By late February, security researchers identified a second wave of malicious skills — subtler than the first, learning from the detection techniques that caught the original batch.
The Numbers
The final tally, as of late February:
- •824 confirmed malicious skills identified
- •12% of those contained the AMOS information stealer
- •335 traced to a single coordinated operation (ClawHavoc proper)
- •489 attributed to copycat attackers who saw the opportunity
- •Estimated 10,000+ users installed at least one malicious skill before takedowns
- •Unknown number of credential sets compromised
What This Means for AI Agent Marketplaces
ClawHub's failure is a preview of what happens when AI agent ecosystems scale without security architecture.
The plugin marketplace model — popularized by browser extensions, IDE plugins, and now AI agent skills — has a fundamental tension: ease of installation drives ecosystem growth, but ease of installation also drives attack surface. The more frictionless it is to install a skill, the more frictionless it is for an attacker to distribute malware.
The solutions aren't new. They're the same solutions that every other software ecosystem has eventually adopted:
- 1.**Mandatory code review** before marketplace listing (Apple App Store model)
- 2.**Runtime sandboxing** that limits what installed code can access (browser extension model)
- 3.**Capability-based permissions** that require explicit user grants (Android permission model)
- 4.**Reproducible builds** that verify published packages match their source code
- 5.**Dependency scanning** that flags known-vulnerable or suspicious dependencies
ZeroClaw's approach sidesteps the marketplace problem entirely. There is no ClawHub equivalent. Extensions are Rust traits compiled into the binary or WASM modules loaded with explicit capability grants. You can't install a ZeroClaw extension by clicking a button — you have to deliberately add it to your configuration, compile it, and grant it specific permissions.

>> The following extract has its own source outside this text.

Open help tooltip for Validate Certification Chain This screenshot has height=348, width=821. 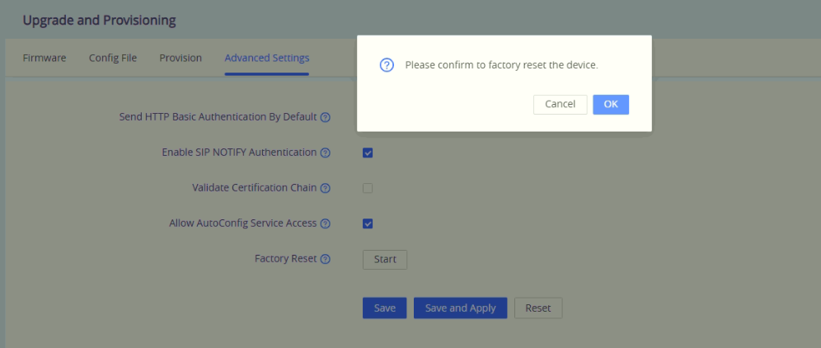coord(325,188)
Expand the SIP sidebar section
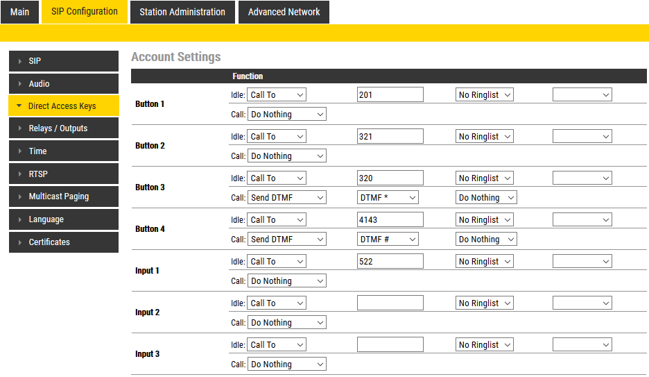 [64, 61]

This is less convenient than ClawHub. That's the point. The friction is the security model.
Checking Your Exposure
If you've used ClawHub skills:
- 1.List installed skills: `openclaw skills list`
- 2.Cross-reference with the known-malicious list at github.com/koi-security/clawhavoc-indicators
- 3.For any matches: immediately rotate all credentials accessible to the OpenClaw process
- 4.Check for unauthorized SSH keys: `cat ~/.ssh/authorized_keys`
- 5.Check for unexpected cron jobs: `crontab -l`
- 6.Review outbound network connections: `ss -tp | grep openclaw`
If you find indicators of compromise, assume all credentials accessible to the machine are compromised. Rotate everything. The severity of a supply chain attack is that the blast radius is unbounded — once code executes with your permissions, the attacker has everything you have.